Breakfast with Speaker Pelosi — and a question about gay families

Terrance Heath of The Republic of T (he’s also a contributor to Pam’s House Blend) was one of several bloggers and political types invited to breakfast with the Speaker of the House, Nancy Pelosi.

As a gay father, he knew that this was an opportunity to ask a question about the issues that affect gay families (or non-families, as far as legal considerations go in most states). Here’s his question — and Pelosi’s answer.

Childcare. Family leave. Health insurance. Even something simple simple as joining a freakin’ gym isn’t so simple when you have to make the case that you qualify as a family, when various and sundry laws say you actually don’t. For example, I just started working as an independent consultant. I’m buying my own health insurance as a result (not cheat, by the way, but I’ll talk about health care later). If I were legally married to my husband, I’d have the option of being carried on his insurance. But right now that’s not possible. That’s just one of many issues where LGBT families get the short end of the stick.

So I raised my hand, and when the microphone came to me, I managed to get something close to this out:

As a working father of a four-year-old, with another on the way [Ed. Note: At this point the Speaker gave me a big smile and said “Congratulations!”], and as a gay dad I’d like to hear more about strengthening families. How do we do it in a way that strengthens all families, and that recognizes the reality of diverse families; families where both parents work, families where parents aren’t married to each other, families where the parents can’t marry each other, single parents, etc.?

I’m not sure if the way I opened my question disarmed her, but I’d swear the Speaker blinked and even stammered for a minute, like she wasn’t expecting that one. (Even though my question came close on the heels of one about “Don’t Ask, Don’t Tell,” which the speaker favored getting rid of.) But it was only a minute. She quickly righted herself and gave an answer that basically, and I’m paraphrasing here until the transcript is up, that boils down to this: we should already be there, and we can get there by supporting the current agenda. Put another way, we can get to a more progressive place where we will strengthen all families, but not yet

That’s about what I expected. It’s a pragmatic answer. The way to get there is to strengthen our position in ways that are possible now. Which implies that what we’re asking for isn’t possible now.

The fact of the matter is that too many who should be in our corner are “not there,” as in “we understand but are not willing to spend political capital on you — but please open your wallet for me.” There’s always some political obstacle standing in the way, and the onus has always been on LGBTs to convince the general public that we are entitled to civil rights taken for granted by most Americans. Many of our Democratic “allies” in office aren’t ready to come along until the public approval ratings hit the right target number for them to feel comfortable taking political risks (or, perhaps more accurately, doing the right thing).
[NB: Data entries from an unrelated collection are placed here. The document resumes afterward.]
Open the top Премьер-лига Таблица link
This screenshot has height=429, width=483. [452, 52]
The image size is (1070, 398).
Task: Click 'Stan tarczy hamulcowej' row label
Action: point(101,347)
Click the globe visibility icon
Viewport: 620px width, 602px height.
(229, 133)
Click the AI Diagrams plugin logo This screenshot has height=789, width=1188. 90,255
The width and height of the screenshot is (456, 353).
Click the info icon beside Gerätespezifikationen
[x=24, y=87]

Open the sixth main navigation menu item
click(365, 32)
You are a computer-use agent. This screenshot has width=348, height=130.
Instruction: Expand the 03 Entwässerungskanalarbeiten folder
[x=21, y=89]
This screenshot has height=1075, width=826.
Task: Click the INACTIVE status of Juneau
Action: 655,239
That said, Speaker Pelosi is well-known as an ally for LGBT rights; she is working to pass the hate crimes bill and the Employment Non-Discrimination Act. She will be the keynote speaker at HRC’s annual dinner, where she will receive the 2007 Equality award for her leadership on LGBT issues. It just shows you how some of these topics need better framing and more open discussion — we can all learn more on how to move these issues forward.

The audio of the breakfast is up at PoliticsTV.